During his disciplinary hearing Ngcobo called former police commissioner Bheki Cele as a witness to back up his claim that the police knew that he had no matric.

But yesterday Phiyega hit back at Ngcobo. She said: "He must tell the truth as to how the whole thing about the so-called misunderstanding with Grade 10 and Standard 10 came about. He is the one who was being vetted and told the state that he has a matric certificate. We only acted on information that was given to us after vetting processes. I never targeted him and this Lamoer thing is his own creation with no basis."

jikat@sundaytimes.co.za

sub_head_start Ten compromised South African diplomats sub_head_end

• 1996: Carl Niehaus appointed ambassador to The Netherlands. He would later claim he obtained a doctorate in theology at the University of Utrecht in 1999, while ambassador. However, it was revealed in the press that he did not get the doctorate. He was forced to resign as ANC spokesman in 2009.

• 2001: Norman Mashabane, ambassador to Indonesia. Mashabane (then-husband to Maite Nkoana-Mashabane, currently the minister of international relations) was found guilty of 22 counts of sexual harassment between 2001 and 2003. Nevertheless, then-foreign affairs minister Nkosazana Dlamini-Zuma upheld his appeal. A court later found she should have fired him. He worked in the foreign affairs department until his contract expired in 2004. He died in a car crash in 2007.

• 2004: Yusuf Saloojee appointed ambassador to Iran. He was suspended on full pay in 2012 after it was alleged he got a bribe of $200000 in return for helping the MTN Group to secure a mobile operating licence in Iran. In 2013, he was cleared, with MTN, of wrongdoing by a commission set up by the company.

• 2010: Jon Qwelane appointed high commissioner to Uganda. Made several homophobic statements. His term ended last year. On his departure, it was alleged the high commission was "fraught with corruption and ineptitude".

• 2010: Ebrahim Rasool, the former Western Cape premier and ANC provincial leader, appointed ambassador to the US. He had been caught up in a cash-for-good-news scandal involving two journalists of the Cape Argus. It was alleged bribes had been paid for positive coverage of the provincial government.

• 2011: Miriam Segabutla appointed ambassador to Cuba. The public protector issued a damning report into her conduct as health MEC in Limpopo. It was alleged she awarded as much as R16-million in contracts to friends and associates. As she was no longer an MEC, it was deemed action could not be taken against her.

• 2011: Lassy Chiwayo appointed consul-general to China. In 2013, he was recalled after reports he was seen walking naked in the streets outside the Shanghai consulate. The department said in a statement: "Whilst on official duty in China he experienced health-related challenges which necessitated the termination of his posting ... He is receiving professional assistance from relevant units in the department."

• 2013: Zanele Makina appointed high commissioner to Cameroon. It was reported this year that Makina owed the Department of International Relations R390,000 for a stay at the Hilton Hotel in the capital, Yaoundé. She spiked the bill, however, and was reported missing for several weeks. The department claimed in response that she was, in fact, on the job.

• 2014: Bruce Koloane appointed ambassador to The Netherlands.
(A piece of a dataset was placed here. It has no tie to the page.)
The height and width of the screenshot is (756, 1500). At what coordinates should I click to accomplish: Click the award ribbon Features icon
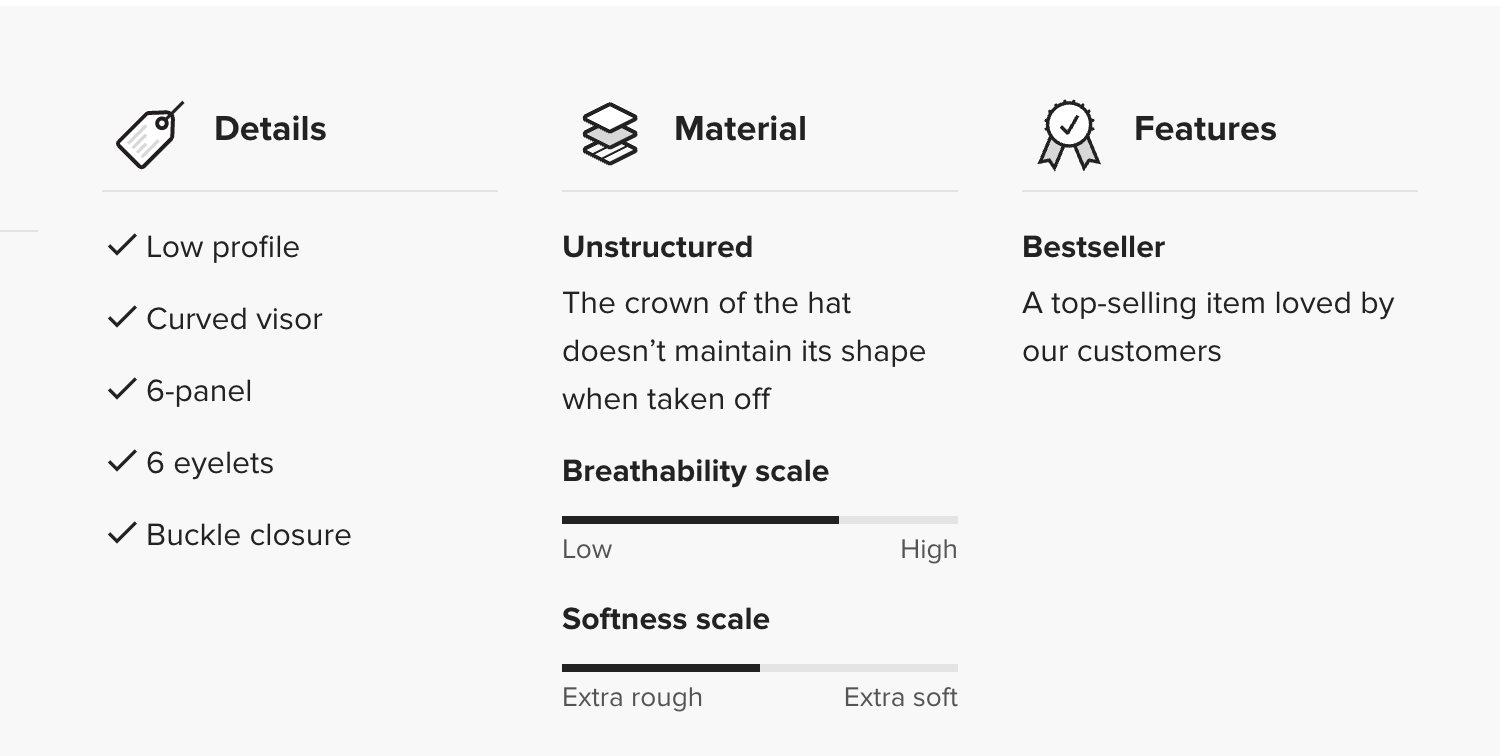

Koloane was responsible for a private plane owned by the Gupta family landing at Air Force Base Waterkloof. After an inquiry, he was demoted to the position of liaison officer.
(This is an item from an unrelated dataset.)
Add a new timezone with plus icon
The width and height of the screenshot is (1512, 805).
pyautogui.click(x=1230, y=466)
• 2015: Mohau Pheko, ambassador to Japan, misrepresented her CV. She claimed to have a PhD but it was found she never completed her studies. She said she regretted the deception.

Note: In a previous version of this online article a picture of a different Chris Ngcobo (former chief of the Johannesburg Metro Police and current security advisor for the City of Joburg) was mistakenly used. It has since been recitifed. The Sunday Times apologises for the error.